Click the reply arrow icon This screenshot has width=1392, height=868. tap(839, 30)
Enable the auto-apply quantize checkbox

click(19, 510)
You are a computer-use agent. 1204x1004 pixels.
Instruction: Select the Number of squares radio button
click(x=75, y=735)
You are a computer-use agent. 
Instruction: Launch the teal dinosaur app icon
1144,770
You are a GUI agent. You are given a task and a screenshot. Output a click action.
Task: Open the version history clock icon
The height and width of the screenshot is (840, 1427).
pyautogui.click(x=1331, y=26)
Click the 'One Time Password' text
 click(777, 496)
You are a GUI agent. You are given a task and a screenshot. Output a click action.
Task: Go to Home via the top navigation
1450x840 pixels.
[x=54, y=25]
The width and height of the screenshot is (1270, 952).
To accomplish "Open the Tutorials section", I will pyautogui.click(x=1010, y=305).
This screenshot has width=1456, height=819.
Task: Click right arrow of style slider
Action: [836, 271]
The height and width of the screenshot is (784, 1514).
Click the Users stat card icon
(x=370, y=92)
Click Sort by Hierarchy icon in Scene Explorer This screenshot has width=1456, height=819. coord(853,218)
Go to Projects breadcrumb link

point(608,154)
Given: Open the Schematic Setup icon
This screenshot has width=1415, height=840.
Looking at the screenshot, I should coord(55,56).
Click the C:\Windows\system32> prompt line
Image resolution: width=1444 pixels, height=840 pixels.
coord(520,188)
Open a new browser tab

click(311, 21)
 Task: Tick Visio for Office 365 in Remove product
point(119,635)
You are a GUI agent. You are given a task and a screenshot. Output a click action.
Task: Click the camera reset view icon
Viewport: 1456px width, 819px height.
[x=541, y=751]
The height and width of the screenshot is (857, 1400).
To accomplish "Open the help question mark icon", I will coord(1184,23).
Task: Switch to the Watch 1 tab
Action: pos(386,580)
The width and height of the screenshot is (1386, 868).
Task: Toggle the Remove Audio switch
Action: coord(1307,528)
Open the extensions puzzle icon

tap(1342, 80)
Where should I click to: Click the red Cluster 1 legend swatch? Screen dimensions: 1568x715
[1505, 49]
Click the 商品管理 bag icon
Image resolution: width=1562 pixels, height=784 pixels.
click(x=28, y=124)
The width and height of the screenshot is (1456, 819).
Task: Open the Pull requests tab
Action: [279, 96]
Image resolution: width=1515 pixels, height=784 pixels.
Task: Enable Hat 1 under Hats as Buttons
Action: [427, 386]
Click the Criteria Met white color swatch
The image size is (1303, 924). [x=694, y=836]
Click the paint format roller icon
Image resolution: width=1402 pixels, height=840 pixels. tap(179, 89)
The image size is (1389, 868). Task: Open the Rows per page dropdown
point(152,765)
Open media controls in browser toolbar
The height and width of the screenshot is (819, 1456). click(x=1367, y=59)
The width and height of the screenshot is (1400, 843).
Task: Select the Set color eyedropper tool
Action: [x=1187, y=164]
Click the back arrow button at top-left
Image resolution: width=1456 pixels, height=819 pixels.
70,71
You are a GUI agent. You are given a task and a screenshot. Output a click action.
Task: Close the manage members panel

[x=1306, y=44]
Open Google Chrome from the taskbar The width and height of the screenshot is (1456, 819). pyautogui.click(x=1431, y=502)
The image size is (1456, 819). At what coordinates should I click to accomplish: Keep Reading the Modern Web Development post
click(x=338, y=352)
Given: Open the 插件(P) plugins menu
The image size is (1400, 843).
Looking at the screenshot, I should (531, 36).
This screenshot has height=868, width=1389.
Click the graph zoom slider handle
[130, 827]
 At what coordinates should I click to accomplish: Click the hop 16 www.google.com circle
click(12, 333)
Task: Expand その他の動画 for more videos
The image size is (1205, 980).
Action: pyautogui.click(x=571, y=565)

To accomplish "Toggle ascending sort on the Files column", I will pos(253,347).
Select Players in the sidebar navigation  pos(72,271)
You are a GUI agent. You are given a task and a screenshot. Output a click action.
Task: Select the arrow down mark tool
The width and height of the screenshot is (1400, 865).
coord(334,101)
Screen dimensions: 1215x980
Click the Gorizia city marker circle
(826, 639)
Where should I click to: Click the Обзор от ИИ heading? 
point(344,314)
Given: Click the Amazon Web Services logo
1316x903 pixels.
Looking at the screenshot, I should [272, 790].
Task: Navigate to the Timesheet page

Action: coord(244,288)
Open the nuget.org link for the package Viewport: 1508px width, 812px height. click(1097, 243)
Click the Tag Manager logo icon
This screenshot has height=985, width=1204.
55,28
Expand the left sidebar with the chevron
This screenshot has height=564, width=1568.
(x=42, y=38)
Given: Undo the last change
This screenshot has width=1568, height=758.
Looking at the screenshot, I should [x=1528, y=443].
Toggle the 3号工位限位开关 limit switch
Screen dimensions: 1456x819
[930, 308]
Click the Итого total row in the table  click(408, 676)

━━━

The answer must be every line from the records above that contains the word "sidebar", copied out.

> **Exercise response**:
Select Players in the sidebar navigation  pos(72,271)
Expand the left sidebar with the chevron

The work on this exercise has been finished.